Please copy the lines word for word, everything from the first one down to and including the line that contains "[x=134, y=22]", and leave the pictures out of your answer.

[BEGIN]

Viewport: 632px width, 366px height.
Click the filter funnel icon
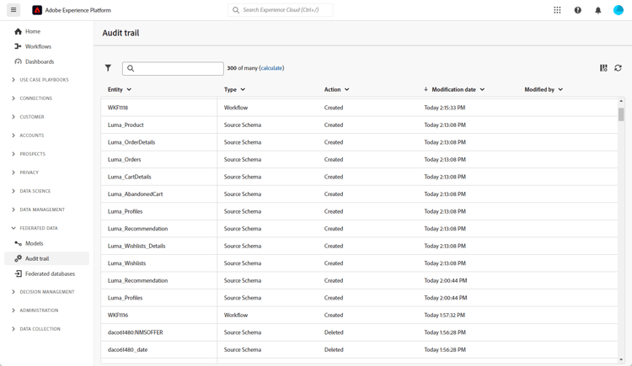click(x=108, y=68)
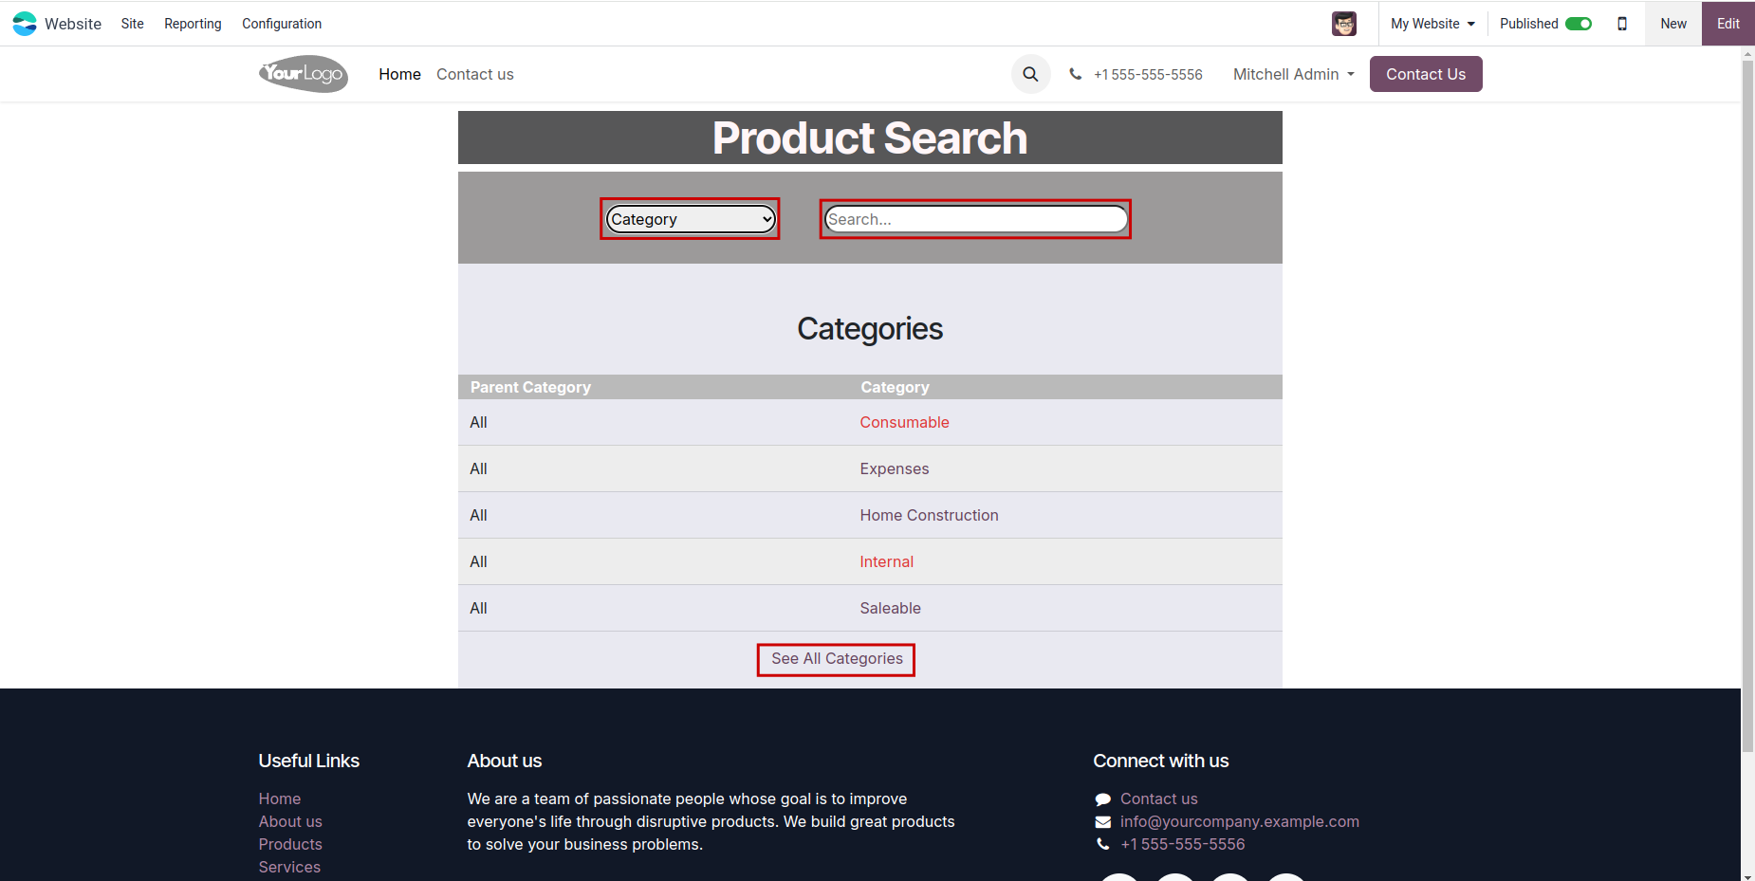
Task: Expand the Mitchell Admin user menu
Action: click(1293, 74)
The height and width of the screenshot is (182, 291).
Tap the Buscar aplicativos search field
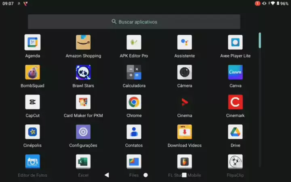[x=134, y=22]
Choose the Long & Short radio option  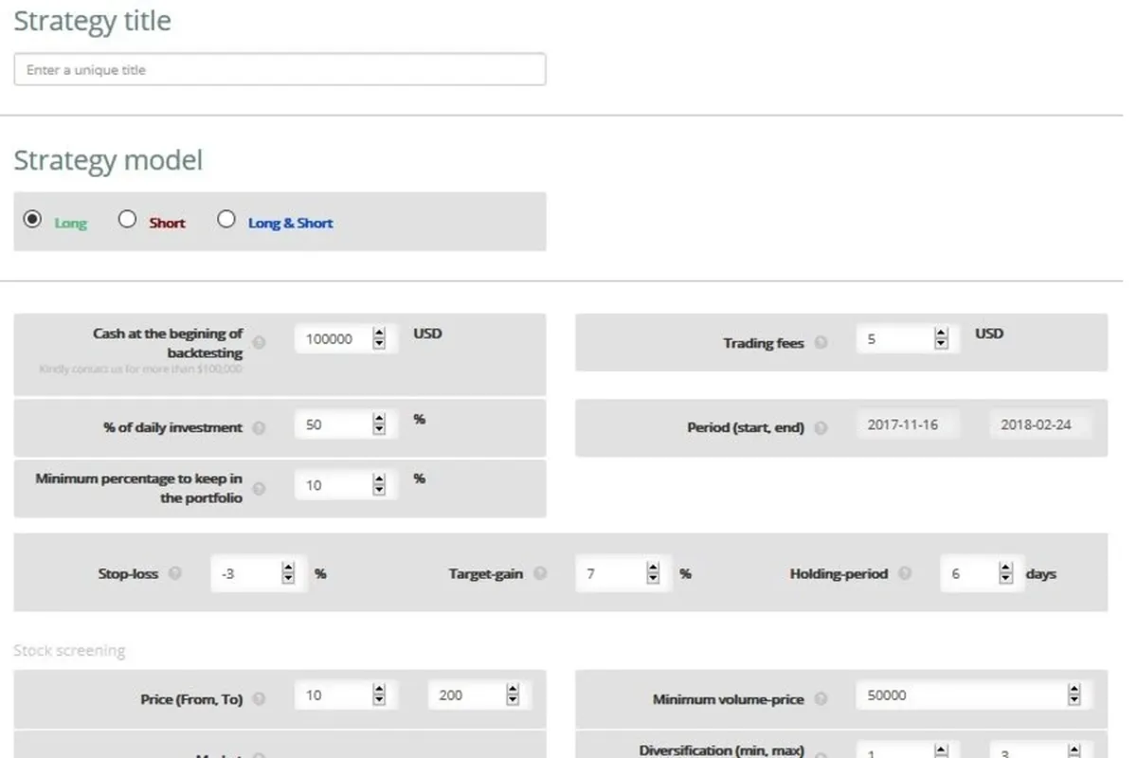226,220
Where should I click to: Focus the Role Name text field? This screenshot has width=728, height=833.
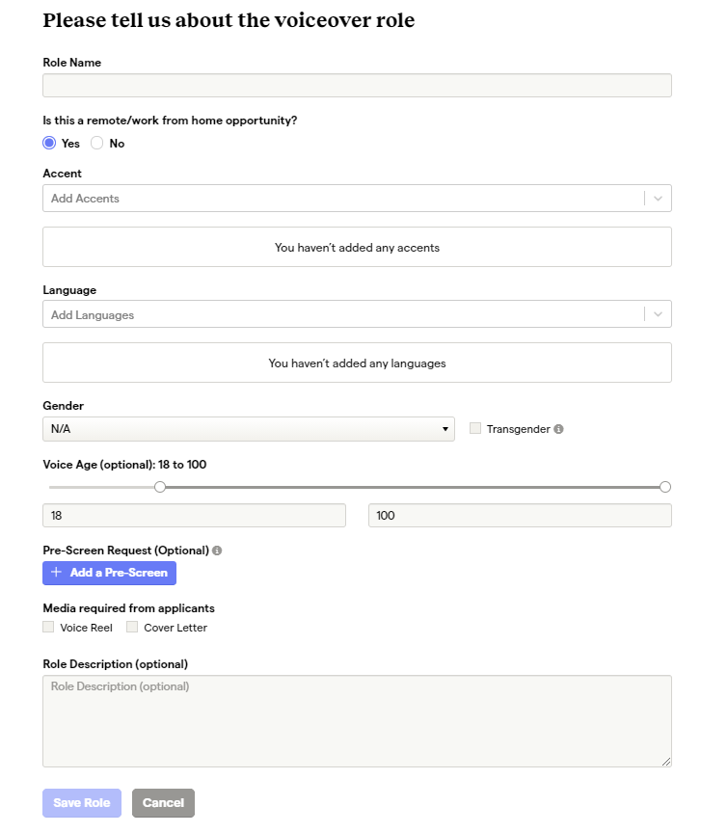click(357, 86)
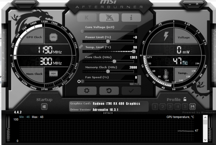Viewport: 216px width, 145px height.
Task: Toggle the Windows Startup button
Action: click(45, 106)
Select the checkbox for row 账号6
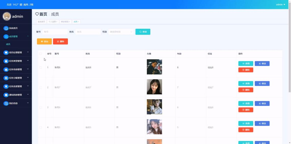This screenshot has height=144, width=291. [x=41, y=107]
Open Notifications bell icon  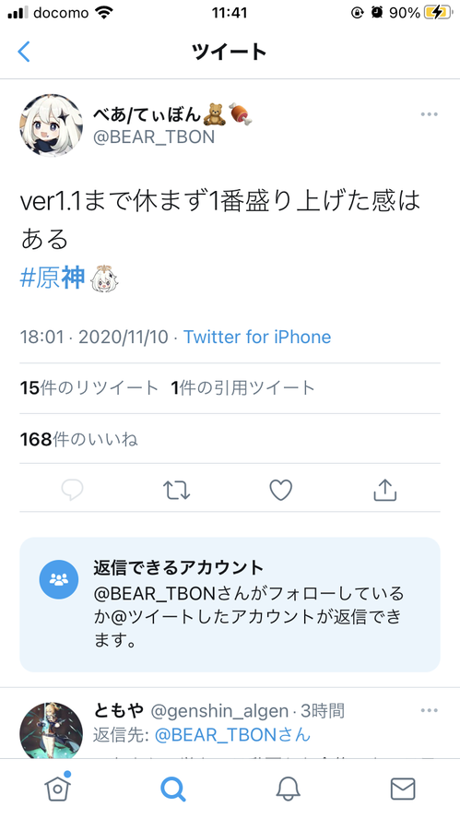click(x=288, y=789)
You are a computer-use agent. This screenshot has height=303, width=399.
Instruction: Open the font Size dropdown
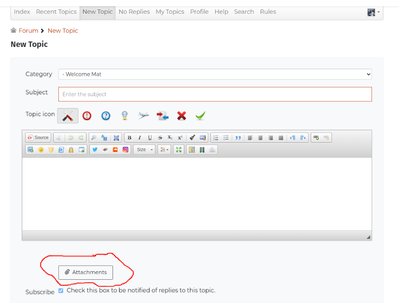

[END]

Reply to the task ->
Viewport: 632px width, 366px height.
Click the filter funnel icon
click(x=108, y=68)
Task: Expand the Mitchell Admin user menu
Action: click(1293, 74)
The height and width of the screenshot is (182, 291).
Tap the Buscar aplicativos search field
[x=134, y=22]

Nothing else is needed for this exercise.